**Exercise brief**.
Print only the lines that begin at the line containing "This screenshot has width=1863, height=1114." and end at the last line of the material, both included, without any change.
+ + + + +
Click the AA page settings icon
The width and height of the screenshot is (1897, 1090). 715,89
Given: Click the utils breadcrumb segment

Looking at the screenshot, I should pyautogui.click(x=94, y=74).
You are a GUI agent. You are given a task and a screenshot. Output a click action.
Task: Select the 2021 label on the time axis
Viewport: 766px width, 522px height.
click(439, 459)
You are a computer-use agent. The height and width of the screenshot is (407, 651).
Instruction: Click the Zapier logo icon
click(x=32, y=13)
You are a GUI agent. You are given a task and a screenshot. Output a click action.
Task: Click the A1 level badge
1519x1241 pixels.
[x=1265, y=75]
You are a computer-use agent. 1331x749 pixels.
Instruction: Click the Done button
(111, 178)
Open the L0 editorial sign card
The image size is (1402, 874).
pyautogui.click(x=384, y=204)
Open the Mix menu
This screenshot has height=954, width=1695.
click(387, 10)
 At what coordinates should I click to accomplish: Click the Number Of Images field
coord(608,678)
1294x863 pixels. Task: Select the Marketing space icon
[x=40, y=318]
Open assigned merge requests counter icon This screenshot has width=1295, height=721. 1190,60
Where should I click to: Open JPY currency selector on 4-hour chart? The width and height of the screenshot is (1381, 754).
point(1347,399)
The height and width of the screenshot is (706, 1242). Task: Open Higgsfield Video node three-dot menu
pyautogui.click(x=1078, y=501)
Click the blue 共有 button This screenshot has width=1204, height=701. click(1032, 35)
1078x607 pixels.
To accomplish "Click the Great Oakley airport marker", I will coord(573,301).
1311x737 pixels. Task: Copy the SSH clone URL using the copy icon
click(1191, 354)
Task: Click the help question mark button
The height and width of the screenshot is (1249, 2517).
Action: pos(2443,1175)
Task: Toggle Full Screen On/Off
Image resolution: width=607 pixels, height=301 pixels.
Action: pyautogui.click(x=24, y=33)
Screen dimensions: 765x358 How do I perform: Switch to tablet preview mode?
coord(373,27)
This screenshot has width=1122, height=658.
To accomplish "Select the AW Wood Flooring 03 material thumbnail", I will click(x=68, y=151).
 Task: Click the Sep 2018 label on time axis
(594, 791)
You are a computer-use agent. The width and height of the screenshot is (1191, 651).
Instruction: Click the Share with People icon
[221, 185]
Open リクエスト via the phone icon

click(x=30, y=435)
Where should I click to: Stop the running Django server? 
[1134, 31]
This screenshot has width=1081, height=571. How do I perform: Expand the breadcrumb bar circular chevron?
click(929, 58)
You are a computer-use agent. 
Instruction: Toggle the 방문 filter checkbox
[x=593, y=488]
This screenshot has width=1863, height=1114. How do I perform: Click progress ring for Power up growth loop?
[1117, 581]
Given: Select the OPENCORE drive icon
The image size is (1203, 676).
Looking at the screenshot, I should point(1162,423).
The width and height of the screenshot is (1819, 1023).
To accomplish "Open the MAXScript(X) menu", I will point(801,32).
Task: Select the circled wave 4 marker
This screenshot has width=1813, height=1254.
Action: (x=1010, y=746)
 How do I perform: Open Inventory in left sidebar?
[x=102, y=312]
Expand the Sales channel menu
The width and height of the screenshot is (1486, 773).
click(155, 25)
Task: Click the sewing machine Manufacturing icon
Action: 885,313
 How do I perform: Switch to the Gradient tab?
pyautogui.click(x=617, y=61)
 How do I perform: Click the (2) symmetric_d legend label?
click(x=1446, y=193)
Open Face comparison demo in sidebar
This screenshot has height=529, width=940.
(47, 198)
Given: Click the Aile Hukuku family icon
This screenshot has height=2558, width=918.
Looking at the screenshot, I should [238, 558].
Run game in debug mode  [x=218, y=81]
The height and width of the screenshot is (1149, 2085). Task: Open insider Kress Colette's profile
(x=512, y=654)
+ + + + +
**Answer for this exercise**.
This screenshot has width=1863, height=1114. How do I perform: Click progress ring for Power up growth loop?
[1117, 581]
Given: Select the OPENCORE drive icon
The image size is (1203, 676).
Looking at the screenshot, I should point(1162,423).
The width and height of the screenshot is (1819, 1023).
To accomplish "Open the MAXScript(X) menu", I will point(801,32).
Task: Select the circled wave 4 marker
This screenshot has width=1813, height=1254.
Action: (x=1010, y=746)
 How do I perform: Open Inventory in left sidebar?
[x=102, y=312]
Expand the Sales channel menu
The width and height of the screenshot is (1486, 773).
click(155, 25)
Task: Click the sewing machine Manufacturing icon
Action: 885,313
 How do I perform: Switch to the Gradient tab?
pyautogui.click(x=617, y=61)
 How do I perform: Click the (2) symmetric_d legend label?
click(x=1446, y=193)
Open Face comparison demo in sidebar
This screenshot has height=529, width=940.
(47, 198)
Given: Click the Aile Hukuku family icon
This screenshot has height=2558, width=918.
Looking at the screenshot, I should [238, 558].
Run game in debug mode  [x=218, y=81]
The height and width of the screenshot is (1149, 2085). Task: Open insider Kress Colette's profile
(x=512, y=654)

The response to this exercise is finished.